Final settlement Agreement

Contents

  1. 1. Overview
  2. 2. VAT and insurance transactions
  3. 3. VAT and particular supplies of insurance
  4. 4. Insurance supplied with other goods or services
  5. 5. Insurance claims
  6. 6. Insurance supplied outside the UK
  7. 7. Accounting for VAT on insurance transactions
  8. 8. What insurance related services are
  9. 9. Insurance brokers and agents
  10. 10. VAT and particular supplies of related services
  11. 11. Related services supplied with other goods or services
  12. 12. Insurance related services supplied outside the UK
  13. 13. Accounting for VAT on insurance related services
  14. Your rights and obligations
  15. Help us improve this notice
  16. Putting things right
  17. How we use your information
  18. Final settlement Agreement

1. Overview

1.1 What this notice is about

This notice explains the VAT liability of insurance transactions and insurance related services. It also gives other VAT related information relevant to the suppliers of such services. This notice does not cover Insurance Premium Tax (IPT). You can find information about IPT in Final settlement Agreement.
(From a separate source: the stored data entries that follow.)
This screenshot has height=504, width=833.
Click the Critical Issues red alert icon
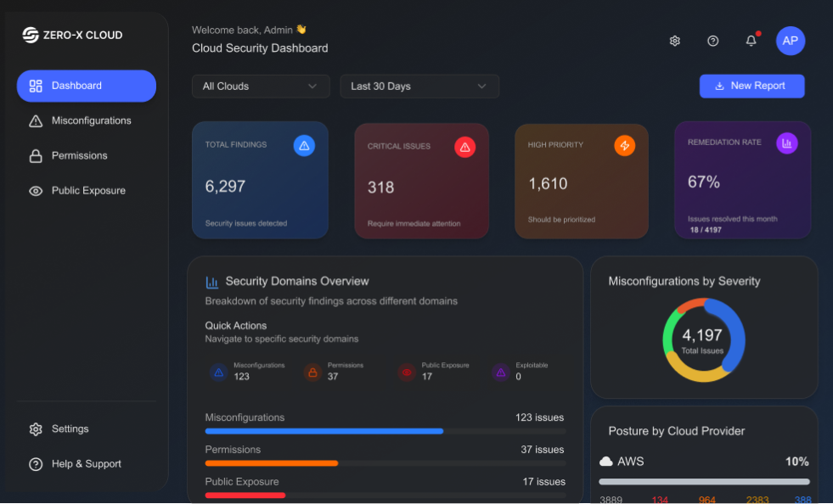[464, 148]
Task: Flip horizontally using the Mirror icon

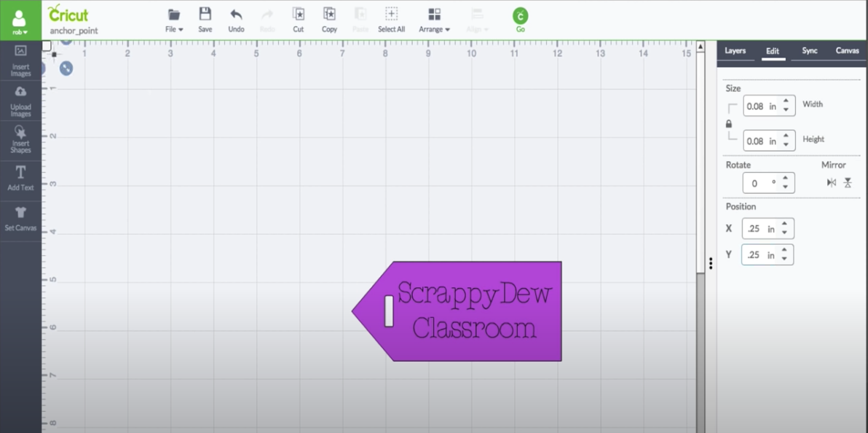Action: point(831,183)
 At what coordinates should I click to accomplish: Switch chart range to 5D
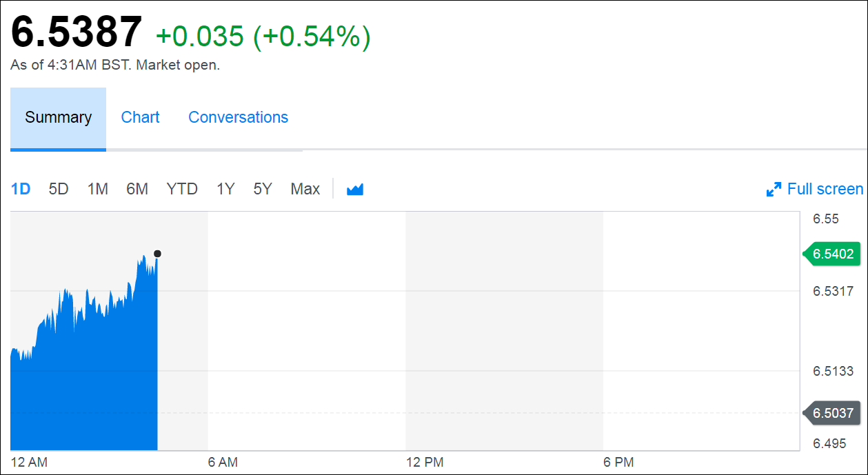pos(59,189)
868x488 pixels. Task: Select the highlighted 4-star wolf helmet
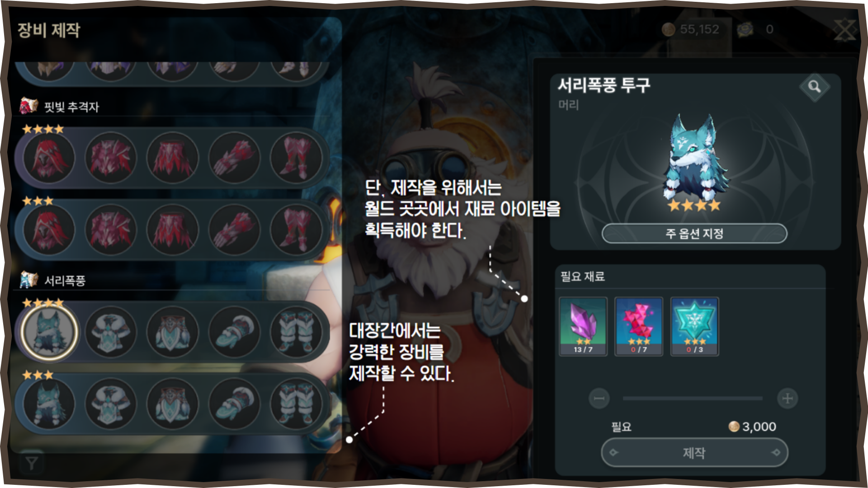(50, 331)
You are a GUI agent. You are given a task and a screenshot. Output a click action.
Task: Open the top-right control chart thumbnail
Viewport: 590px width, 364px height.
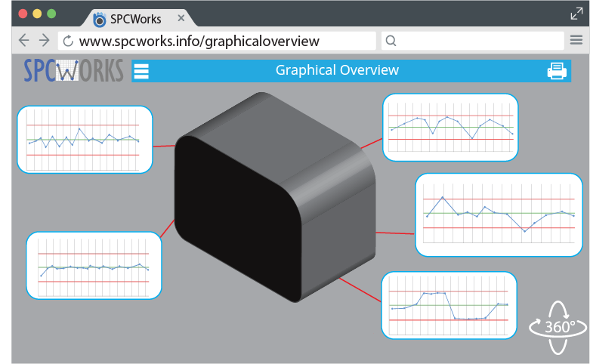pos(450,127)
1.2 Who should read this notice

You should read this notice if you’re:

  • an insurer
  • an insurance broker
  • an agent
  • supplying services connected to insurance such as claims handling
  • arranging insurance in connection with other goods or services you supply

1.3 How to use this notice

This notice assumes you have a knowledge of the principles of VAT explained in VAT guide (VAT Notice 700). Apart from where specifically stated, the guidance in this notice is not part of the law and does not override it. It reflects only our interpretation of the law and current practice.

It’s unlikely that all the information in this notice will apply to you. To make it easier for you to use the notice has been divided into 2 halves:

  • sections 2 to 7 cover insurance transactions and will be of particular interest to insurers and block policyholders
  • sections 8 to 13 cover insurance related services

1.4 The law covering this notice

Article 135(1)(a) of the EU VAT Directive (2006/112) provides exemption from VAT for insurance and reinsurance transactions and related services performed by insurance brokers and insurance agents.

The provisions of Article 135(1)(a) are implemented in UK law by the Value Added Tax Act 1994, Schedule 9, Group 2.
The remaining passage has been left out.